What is the job outlook for your current position in the future (is there growing demand, no change, or less demand)? Also, what changes in required skillsets do you anticipate?
I think the opportunities are increasing. It may not look the same as the model I followed and worked under, but certainly the knowledge on soil health, and how to develop healthier soils, is needed. If students are aware of those principles, no matter what they bounce into, it will serve them well and be a good grounding for whatever job they land.
In terms of skillsets, we tend to talk about crops, soils, and water in silos without understanding that they are inherently linked. Most of the formal training that I’ve been exposed to has glossed over or ignored entirely the very real connection between how we manage the land and how that effects the functioning of our water cycle. Much of our soil and crops training doesn’t touch on resiliency. If you’re being trained in traditional agronomy, soil or crop science, the ecological component, how things fit together, the idea of resilience, really doesn’t surface very often. And that is a shortfall.
An example here in Colorado, in my region we have to think intensely about aquifer recharge because over time we’ve depleted our aquifer resources. So we have a mandate by state law to recover our aquifer to what is deemed a sustainable level. To do that we need to change the way we farm and treat livestock to accommodate a lesser demand on our aquifer system. But adapting to this we’ve had a lot of growing pains in trying to figure out the best way to be financial viable in the new system, and our way of thinking, where we specialize in one topic, has made it harder to adjust to a more inclusive interconnected thought process.
What advice do you have for college students or early career professionals who might want to work in a job similar to the one you have right now?
Find a place that captures your imagination, someplace where you feel like you can do good and work on something bigger than yourself. If you’re not grounded in some place, in some landscape, in some community, then it’s really easy to make recommendations to farmers and ranchers, and not be mindful of the long-term impacts down the road.
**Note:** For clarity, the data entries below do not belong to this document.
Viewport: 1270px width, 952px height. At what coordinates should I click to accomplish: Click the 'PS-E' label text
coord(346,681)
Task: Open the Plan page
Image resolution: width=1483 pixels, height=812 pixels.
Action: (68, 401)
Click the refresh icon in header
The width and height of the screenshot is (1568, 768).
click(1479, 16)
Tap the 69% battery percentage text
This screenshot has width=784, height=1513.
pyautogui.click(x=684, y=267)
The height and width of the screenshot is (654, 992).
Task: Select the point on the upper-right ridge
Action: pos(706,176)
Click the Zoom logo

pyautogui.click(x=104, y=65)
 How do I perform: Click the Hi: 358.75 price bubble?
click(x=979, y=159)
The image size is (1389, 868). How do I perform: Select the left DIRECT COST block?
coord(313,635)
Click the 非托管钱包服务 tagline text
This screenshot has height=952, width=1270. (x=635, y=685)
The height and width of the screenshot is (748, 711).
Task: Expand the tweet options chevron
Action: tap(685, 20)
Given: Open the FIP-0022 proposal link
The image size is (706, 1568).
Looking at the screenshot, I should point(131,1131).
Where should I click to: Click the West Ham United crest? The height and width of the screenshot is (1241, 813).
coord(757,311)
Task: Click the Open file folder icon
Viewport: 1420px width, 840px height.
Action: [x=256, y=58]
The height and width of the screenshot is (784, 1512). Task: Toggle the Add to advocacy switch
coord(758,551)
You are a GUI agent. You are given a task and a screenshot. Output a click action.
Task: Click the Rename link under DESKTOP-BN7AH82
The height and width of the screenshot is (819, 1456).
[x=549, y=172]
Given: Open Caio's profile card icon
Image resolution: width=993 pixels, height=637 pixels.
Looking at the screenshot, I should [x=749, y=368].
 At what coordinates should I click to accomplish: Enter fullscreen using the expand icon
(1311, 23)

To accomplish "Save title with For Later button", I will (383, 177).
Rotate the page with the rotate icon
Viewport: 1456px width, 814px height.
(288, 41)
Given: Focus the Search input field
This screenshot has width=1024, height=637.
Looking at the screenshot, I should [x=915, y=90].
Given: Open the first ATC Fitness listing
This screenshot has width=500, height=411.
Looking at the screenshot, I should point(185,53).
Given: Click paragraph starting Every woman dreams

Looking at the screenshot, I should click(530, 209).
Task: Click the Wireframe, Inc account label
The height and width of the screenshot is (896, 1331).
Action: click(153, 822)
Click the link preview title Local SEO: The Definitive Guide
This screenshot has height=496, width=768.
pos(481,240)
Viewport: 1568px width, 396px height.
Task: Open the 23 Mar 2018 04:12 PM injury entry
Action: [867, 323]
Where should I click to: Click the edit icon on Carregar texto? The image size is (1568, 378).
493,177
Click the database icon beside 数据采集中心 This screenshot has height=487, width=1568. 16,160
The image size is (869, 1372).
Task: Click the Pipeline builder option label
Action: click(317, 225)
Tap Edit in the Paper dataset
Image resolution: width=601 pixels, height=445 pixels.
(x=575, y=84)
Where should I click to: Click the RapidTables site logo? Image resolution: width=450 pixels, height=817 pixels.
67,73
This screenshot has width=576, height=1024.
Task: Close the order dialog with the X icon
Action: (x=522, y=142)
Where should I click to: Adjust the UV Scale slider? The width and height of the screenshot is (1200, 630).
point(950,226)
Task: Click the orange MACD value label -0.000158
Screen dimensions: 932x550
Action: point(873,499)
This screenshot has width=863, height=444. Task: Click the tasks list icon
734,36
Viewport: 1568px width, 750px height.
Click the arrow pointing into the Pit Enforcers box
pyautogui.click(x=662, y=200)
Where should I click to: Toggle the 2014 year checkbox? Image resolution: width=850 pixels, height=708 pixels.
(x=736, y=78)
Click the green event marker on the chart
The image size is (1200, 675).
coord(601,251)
It’s easy to make recommendations that maybe have some short-term expediency, but in the longer term are not useful. We’ve got a lot of people who tend to float around indefinitely, and don’t get integrated into a community, and that’s to the detriment of agriculture and soil because it takes time for a person to learn how the land functions.
The mission of SWCS is to “foster the art and science of natural resources conservation.” Describe what impacts you have on fostering the art and science of natural resource conservation in your current job.
With conservation, the idea of having something that is a gift from God, taking care of it, and passing it on from one generation to the next. It’s a gift that is meant to be shared. We each carry the responsibility to make this place as functional or more so than when we found it for whoever comes next.
What do you like most about your job?
The people I get to work with who are really invested in their land, in it being productive and healthy so they have something for their community and something to pass on. I like that a whole lot. But equally, the landscape in the San Luis Valley where I get to work. It’s a beautiful place to live in and work, and I am constantly impressed and in awe of the majesty all around.